I guess the time has come to tell the world about me. As you must already know. Carrie Ann is not my real name. Carrie is an expression of the part of me that society says men can not have. I've alway known that I was different. I was scared by the needs and feelings I had. Was I sick? Was I gay? No to both.I finally realized I was a Tranvestite. I like to wear pretty things that were reserved for women.I tryed to find more information about what I was and why I wanted to dress. I searched the library stacks for an answer, too afraid to ask for help. The resources about Transvestism were thin. All the books were psycology books that looked upon crossdressing as a mental disorder that should be treated & cured. The magazine were no better. They painted a lurid picture of Transvestites as perverts.
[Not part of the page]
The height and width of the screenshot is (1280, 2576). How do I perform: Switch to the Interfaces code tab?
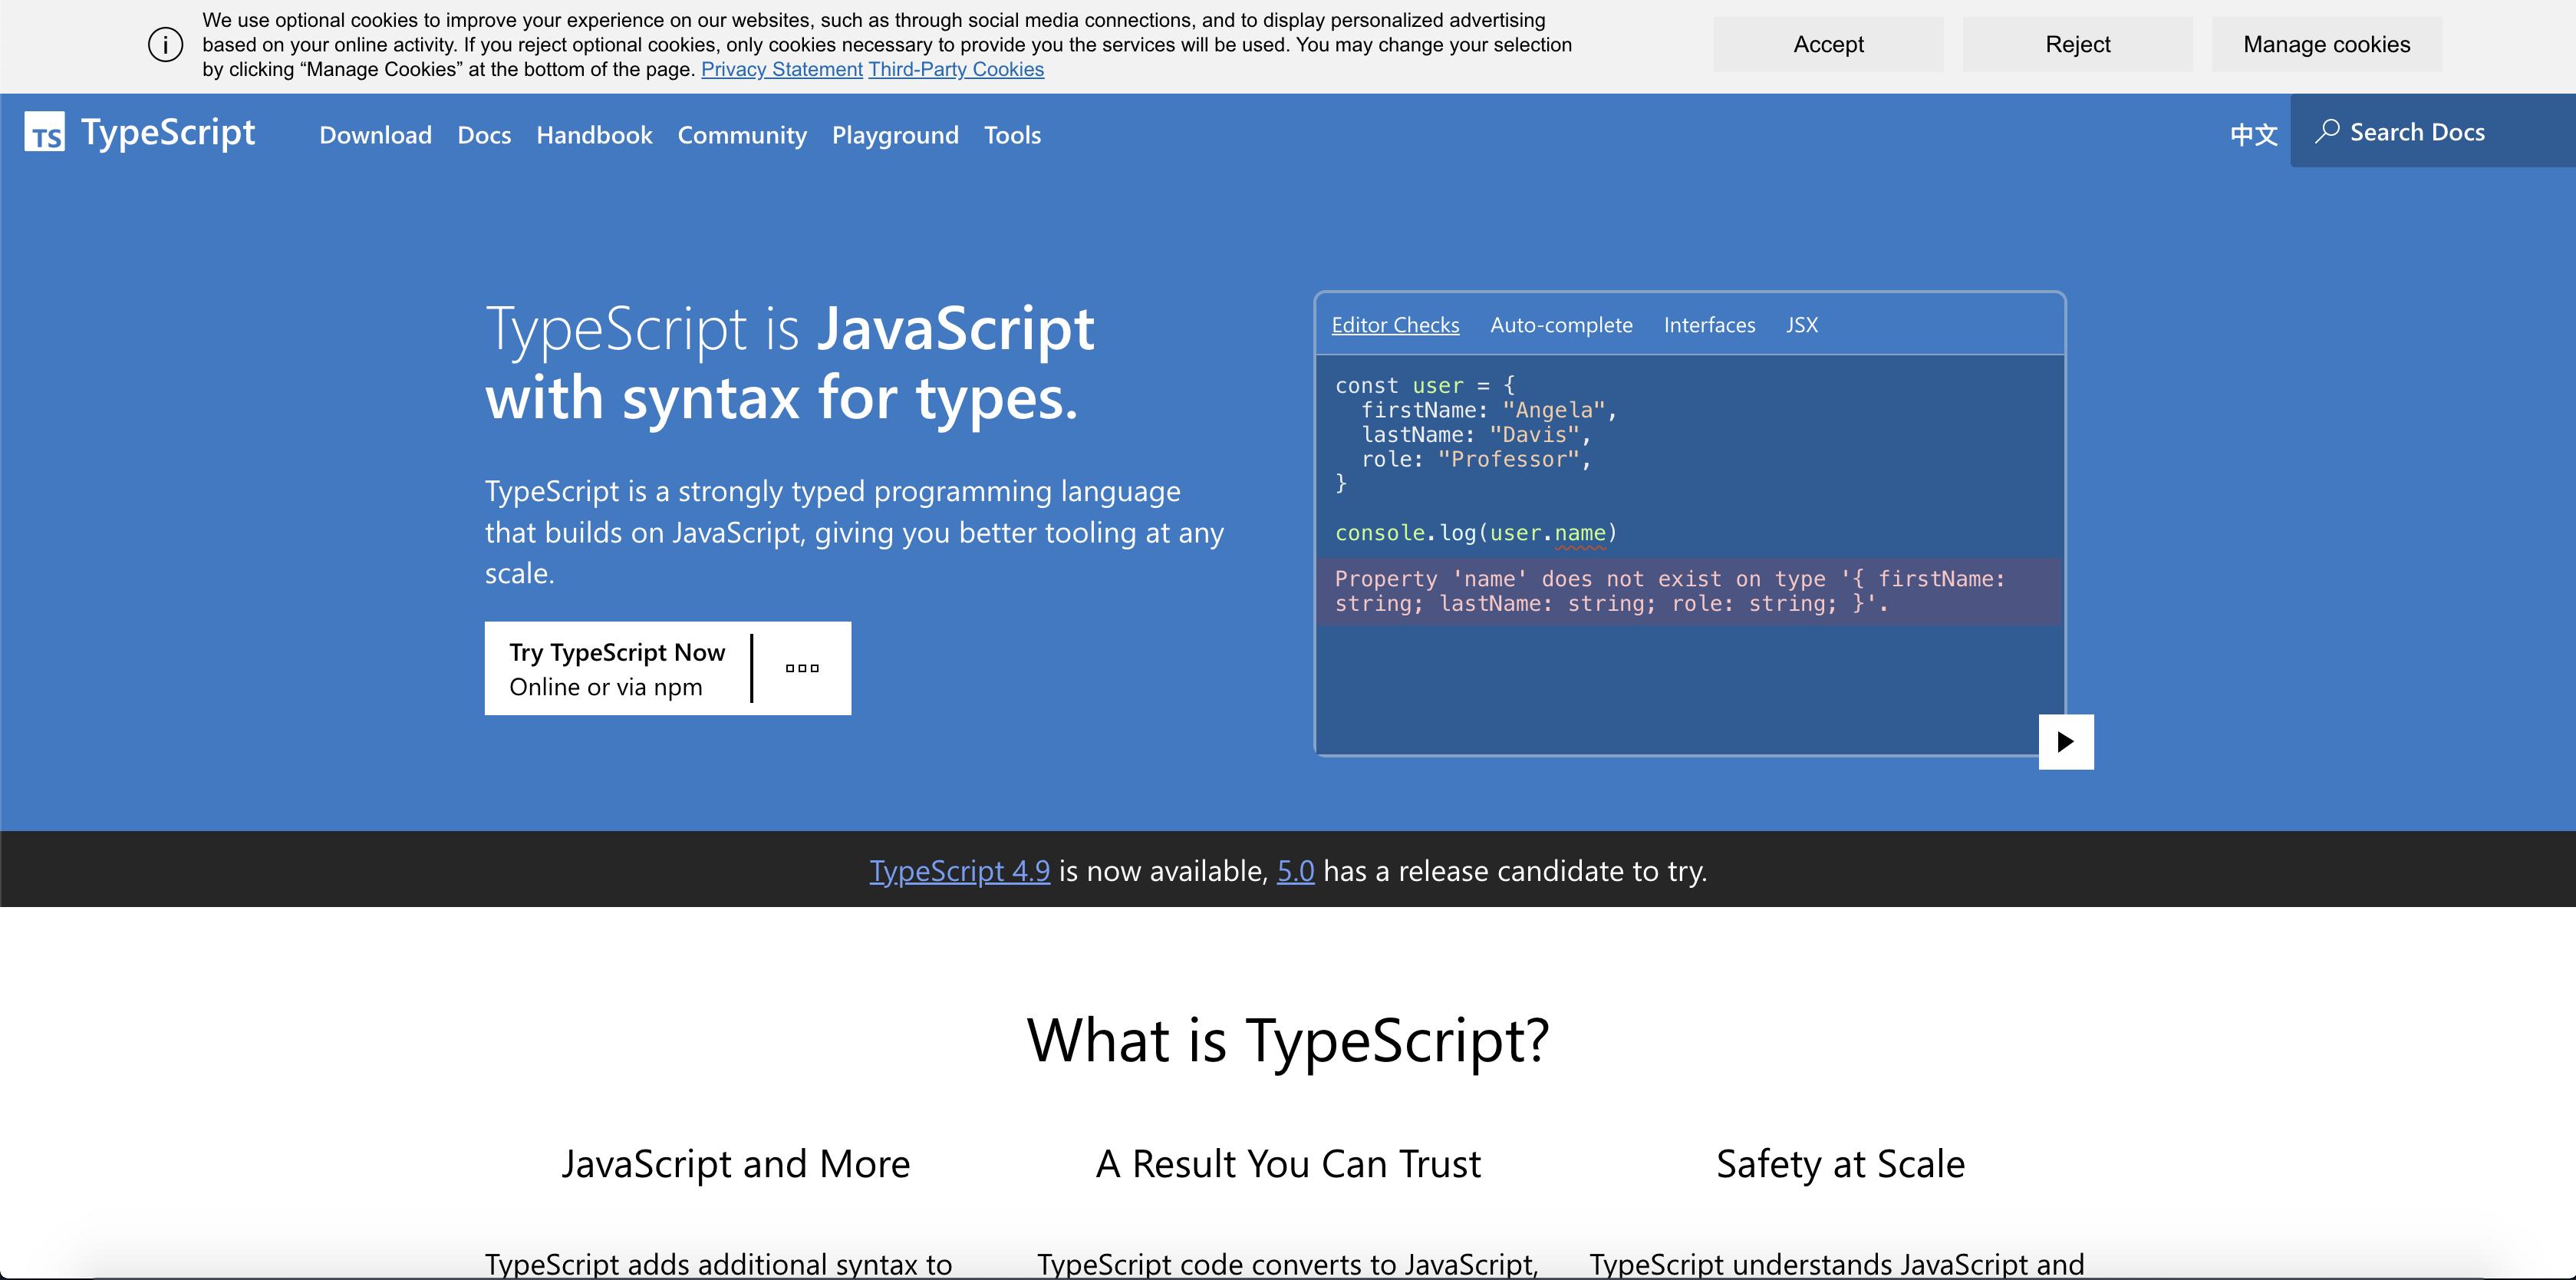click(x=1709, y=325)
The result was that I wasted 25 years on doubt and guilt. I went through the purges. I swore to myself that I'd never do this again. I even join a gym and put on muscles on the theory that if I was MACHO enough, I'd stop wanting to dress. It didn't work. I thought that I'd stop dressing if I found the right woman. The right woman came and went and still I felt the need & desire to dress.
I have only resently come to accept the truth. I can not cure myself. I must accept what I am. So I've opened this web page to let the world know that I am here!
Note: It's been over a year now I really do enjoy being Carrie. If you were like me and scared of be gender gifted, don't be. It's the best thing that ever happened to me!!